Check out some of these newly catalogued DVDs, including new detective series based on much-loved books such as Grantchester and Agatha Raisin. The award winning movies Green Book (Oscar for the Best Picture) and Shoplifters (The Cannes’ Palme d’Or) have also arrived. They are must-see!


Green book
“When Tony Lip, a bouncer from an Italian-American neighborhood in the Bronx, is hired to drive Dr. Don Shirley, a world-class Black pianist, on a concert tour from Manhattan to the Deep South, they must rely on The Green Book to guide them to the few establishments that were then safe for African-Americans. Confronted with racism, danger, as well as unexpected humanity and humor, they are forced to set aside differences to survive and thrive on the journey of a lifetime. Inspired by a true friendship.” (Catalogue)

Colette.
“After marrying a successful Parisian writer known commonly as “Willy”, Sidonie-Gabrielle Colette is transplanted from her childhood home in rural France to the intellectual and artistic splendor of Paris. Soon after, Willy convinces Colette to ghostwrite for him. She pens a semi-autobiographical novel, about a brazen country girl named Claudine that becomes a bestseller and a cultural sensation.” (Catalogue)

The happy prince
“In a cheap Parisian hotel, Oscar Wilde lies on his death bed and recalls his past with wit and irony. Was he once the most famous man in London? He reviews the failed attempt to reconcile with his long suffering wife, the ensuing reprisal of his fatal love affair with Lord Alfred Douglas and the devotion of Robbie Ross, who tried and failed to save him from himself.” (Catalogue)

Shoplifters
“After one of their shoplifting sessions, Osamu and his son come across a little girl in the freezing cold. At first reluctant to shelter the girl, Osamu’s wife agrees to take care of her after learning of the hardships she faces. Although the family is poor, barely making enough money to survive through petty crime, they seem to live happily together until an unforeseen incident reveals hidden secrets.” (Catalogue)

The little drummer girl.
“This six-part miniseries, based on John le Carré’s best-selling novel of the same name, is a passionate love story set in the late 1970s that weaves a tale of espionage and international intrigue. It follows young, idealistic actress Charlie, whose relationship with the mysterious Becker, an Israeli intelligence officer, leads her into a complex, high-stakes plot devised by spy mastermind Kurtz.” (Catalogue)
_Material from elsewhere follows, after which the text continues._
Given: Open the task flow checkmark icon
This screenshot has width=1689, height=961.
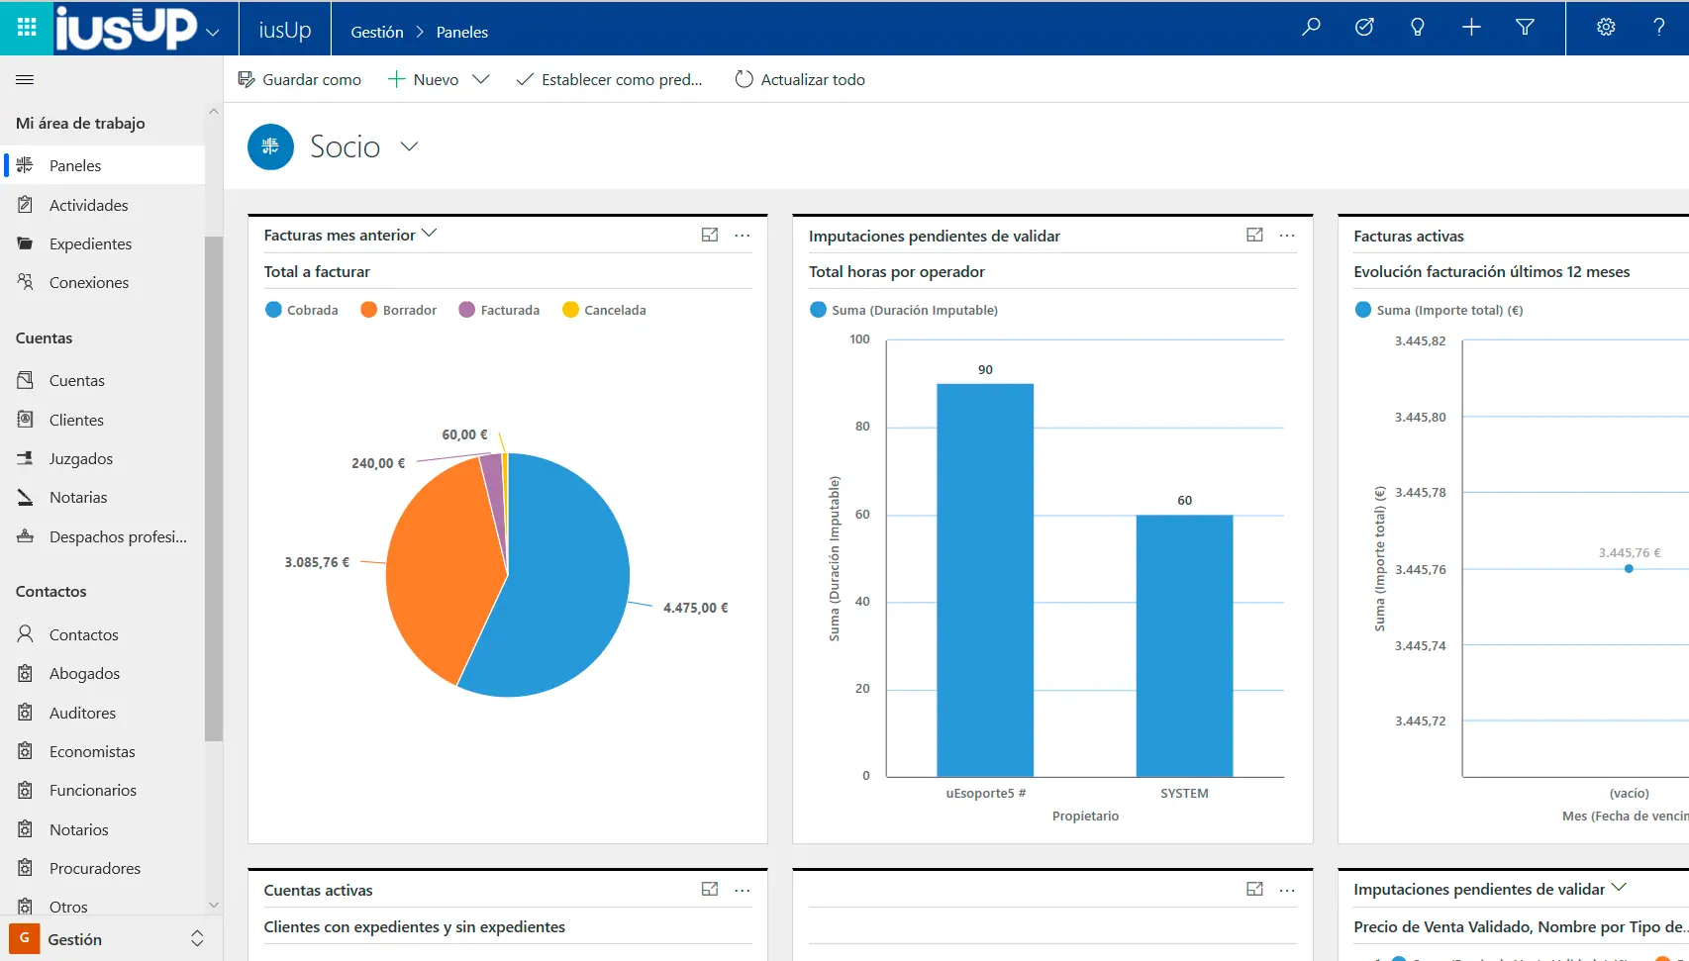Looking at the screenshot, I should [1364, 28].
Agatha Raisin. Series two.
“Ashley Jensen reprises her role of city PR turned country sleuth in six new episodes of Agatha Raisin. Adapted from the bestselling books by MC Beaton, the first series was an instant hit on Global TV creating a strong fan base around the world.” (Catalogue)

The alienist. [Season 1]
“The Alienist opens when a series of haunting, gruesome murders of boy prostitues grips New York City. Newly appointed police commissioner Theodore Roosevelt calls upon criminal psychologist (aka alienist) Dr. Laszlo Kreizler and newspaper illustrator John Moore to conduct the investigation in secret. They are joined by Sarah Howard, a headstrong secretary determined to become the city’s first female police detective.” (Catalogue)

Grantchester. Series 3.
“Still unresolved from last season is Sidney’s love life. Handsome, worldly-wise, and virtuous, he should be an ideal catch. And at least one very promising female companion turns up in the new series. But will Sidney scare her away with his unconventional taste for jazz, blood-splattered crime scenes, and a married woman? The new season’s cases include a shocking charge of sexual assault that turns into a homicide investigation implicating a pillar of the community; an apparent suicide from the college spire that takes on Cold War overtones and more.” (Catalogue)

Better call Saul. Season four.
“His brother’s death catalyses Jimmy McGill’s transformation into “Saul Goodman”. Now Jimmy steps into the criminal world, putting his future as a lawyer–and his relationship with Kim Wexler–in deep jeopardy. Meanwhile, Mike Ehrmantraut’s work for Gustavo Fring throws the cartel into chaos with tragic results.” (Catalogue)

Atlantic Records on the Naxos Jazz Library

One of the most important and influential record labels in soul and jazz music history, Atlantic Records produced a number of masterpieces in the 50s and 60s. They had jazz greats such as John Coltrane and Charles Mingus, and the Naxos Jazz Library offers some of their finest recordings. They are part of the Warner Music Group now and there is no ‘Atlantic Records’ in the label search. Click the link to go straight to their discography and search the artists or titles. Check our picks below and start streaming now!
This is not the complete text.